I've mixed the two genres in other works as well, I could be here all evening listing examples.
I can't remember an awful lot of examples I've read. There are a couple of "fantasy-world-is-actually-post-apocalyptic-earth-or-something" ones I can think of off the top of my head, and I'm gonna spoiler-wrap because generally it's built in as a twist or revelation.
Mark Lawrence's The Broken Empire and The Red Queen's War are both this, taking place in the same version of post-apocalyptic Europe (mainly Europe, anyway). Been ages since I read them, aaaaand I actually remember now I never finished RQW. They're fun, anyway, if you like this sort of thing. It's kinda-sorta subtle until it isn't, and there are some very tasty Easter eggs along the way. I had some jolly good laughs that time some random far-future mercenary busted out a guitar and started singing a warped version of, um, was it American Pie, perhaps? As I said, it's been a while.

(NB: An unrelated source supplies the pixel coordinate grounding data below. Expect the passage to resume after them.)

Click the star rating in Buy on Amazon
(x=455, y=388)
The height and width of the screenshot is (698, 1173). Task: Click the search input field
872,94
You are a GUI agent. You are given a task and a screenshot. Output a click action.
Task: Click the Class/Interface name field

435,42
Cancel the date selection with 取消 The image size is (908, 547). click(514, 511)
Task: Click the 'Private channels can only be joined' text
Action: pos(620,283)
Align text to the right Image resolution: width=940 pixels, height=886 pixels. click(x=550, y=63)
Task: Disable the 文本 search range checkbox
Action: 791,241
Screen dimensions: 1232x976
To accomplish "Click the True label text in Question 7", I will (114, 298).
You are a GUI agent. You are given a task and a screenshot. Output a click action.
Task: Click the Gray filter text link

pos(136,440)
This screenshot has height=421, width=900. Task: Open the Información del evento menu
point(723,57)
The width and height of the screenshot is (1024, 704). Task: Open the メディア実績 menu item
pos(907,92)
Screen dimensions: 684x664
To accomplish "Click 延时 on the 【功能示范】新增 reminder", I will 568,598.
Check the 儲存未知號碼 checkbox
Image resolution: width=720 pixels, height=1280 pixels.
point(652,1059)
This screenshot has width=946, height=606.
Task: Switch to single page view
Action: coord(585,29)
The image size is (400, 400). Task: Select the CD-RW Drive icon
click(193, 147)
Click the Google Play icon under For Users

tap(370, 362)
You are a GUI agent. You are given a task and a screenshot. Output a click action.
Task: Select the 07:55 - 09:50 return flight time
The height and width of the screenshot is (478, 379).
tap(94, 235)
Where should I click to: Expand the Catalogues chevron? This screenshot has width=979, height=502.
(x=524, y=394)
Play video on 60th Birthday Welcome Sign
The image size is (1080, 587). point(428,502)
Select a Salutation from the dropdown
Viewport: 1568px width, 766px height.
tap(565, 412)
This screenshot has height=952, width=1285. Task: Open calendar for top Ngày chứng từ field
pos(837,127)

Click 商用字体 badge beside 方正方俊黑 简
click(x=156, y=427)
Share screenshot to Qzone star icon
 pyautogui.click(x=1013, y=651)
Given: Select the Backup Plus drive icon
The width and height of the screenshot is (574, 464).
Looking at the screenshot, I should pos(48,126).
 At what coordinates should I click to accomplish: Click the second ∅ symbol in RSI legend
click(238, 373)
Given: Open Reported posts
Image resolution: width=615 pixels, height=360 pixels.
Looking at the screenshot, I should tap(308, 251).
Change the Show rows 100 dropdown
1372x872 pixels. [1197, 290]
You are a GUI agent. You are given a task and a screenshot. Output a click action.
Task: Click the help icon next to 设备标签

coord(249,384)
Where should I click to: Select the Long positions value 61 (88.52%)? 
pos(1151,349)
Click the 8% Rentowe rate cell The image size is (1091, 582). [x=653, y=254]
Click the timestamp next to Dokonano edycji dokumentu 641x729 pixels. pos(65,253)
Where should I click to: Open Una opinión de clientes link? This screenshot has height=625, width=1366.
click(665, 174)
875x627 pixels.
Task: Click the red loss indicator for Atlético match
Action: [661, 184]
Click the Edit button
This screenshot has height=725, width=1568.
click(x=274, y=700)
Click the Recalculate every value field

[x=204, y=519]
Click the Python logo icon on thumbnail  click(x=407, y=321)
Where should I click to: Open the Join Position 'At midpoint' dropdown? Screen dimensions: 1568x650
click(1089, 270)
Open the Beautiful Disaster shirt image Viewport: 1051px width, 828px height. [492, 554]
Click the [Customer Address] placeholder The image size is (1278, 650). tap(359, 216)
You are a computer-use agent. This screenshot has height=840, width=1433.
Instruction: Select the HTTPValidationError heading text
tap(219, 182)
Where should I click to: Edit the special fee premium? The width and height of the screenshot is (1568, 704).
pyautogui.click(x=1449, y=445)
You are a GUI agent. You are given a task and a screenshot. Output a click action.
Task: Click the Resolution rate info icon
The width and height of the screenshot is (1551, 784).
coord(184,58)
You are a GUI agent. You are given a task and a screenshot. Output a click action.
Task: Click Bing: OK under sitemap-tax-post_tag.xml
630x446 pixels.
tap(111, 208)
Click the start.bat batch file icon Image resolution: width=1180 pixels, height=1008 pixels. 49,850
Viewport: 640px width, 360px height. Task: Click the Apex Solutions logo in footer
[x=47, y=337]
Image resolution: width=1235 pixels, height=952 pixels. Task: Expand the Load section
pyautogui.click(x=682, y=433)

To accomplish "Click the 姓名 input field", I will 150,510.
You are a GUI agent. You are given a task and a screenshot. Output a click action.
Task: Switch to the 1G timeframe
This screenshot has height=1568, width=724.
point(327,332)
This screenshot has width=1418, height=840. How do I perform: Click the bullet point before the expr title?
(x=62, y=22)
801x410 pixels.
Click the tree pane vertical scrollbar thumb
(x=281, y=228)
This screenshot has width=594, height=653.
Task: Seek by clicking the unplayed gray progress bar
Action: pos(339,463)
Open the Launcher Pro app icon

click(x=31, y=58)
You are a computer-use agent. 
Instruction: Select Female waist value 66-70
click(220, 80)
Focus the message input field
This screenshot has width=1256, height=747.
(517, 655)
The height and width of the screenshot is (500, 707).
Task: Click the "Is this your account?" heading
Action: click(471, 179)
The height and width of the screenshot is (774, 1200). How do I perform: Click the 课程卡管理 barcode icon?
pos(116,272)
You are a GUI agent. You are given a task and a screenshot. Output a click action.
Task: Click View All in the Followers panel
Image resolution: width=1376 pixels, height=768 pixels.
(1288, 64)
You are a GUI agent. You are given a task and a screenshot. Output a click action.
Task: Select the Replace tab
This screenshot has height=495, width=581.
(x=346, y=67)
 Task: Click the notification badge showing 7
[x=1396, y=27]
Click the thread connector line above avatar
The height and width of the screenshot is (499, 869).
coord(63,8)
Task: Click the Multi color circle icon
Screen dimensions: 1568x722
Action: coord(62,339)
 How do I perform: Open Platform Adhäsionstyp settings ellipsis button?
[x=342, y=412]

Joe Abercrombie's Shattered Sea trilogy is also this, though less overtly from what I recall.
Gene Wolfe's Book of the New Sun also falls into this category, somewhat, somehow. It presents as fantasy, when actually it's... weird. I guess you'd call it sci-fi, but I feel like it just outright transcends genre. It's its own unique beast. Highly recommend it. I did once upon a time work on such a project myself, but it's been stuck in development hell for absolute æons.
I'm sure there are tons of books that more directly combine fantasy and sci-fi, but all I can think of at the moment is stuff that places itself more or less in the steampunk bit of the spectrum. I'd love to read some, if I could find them. I think it's great.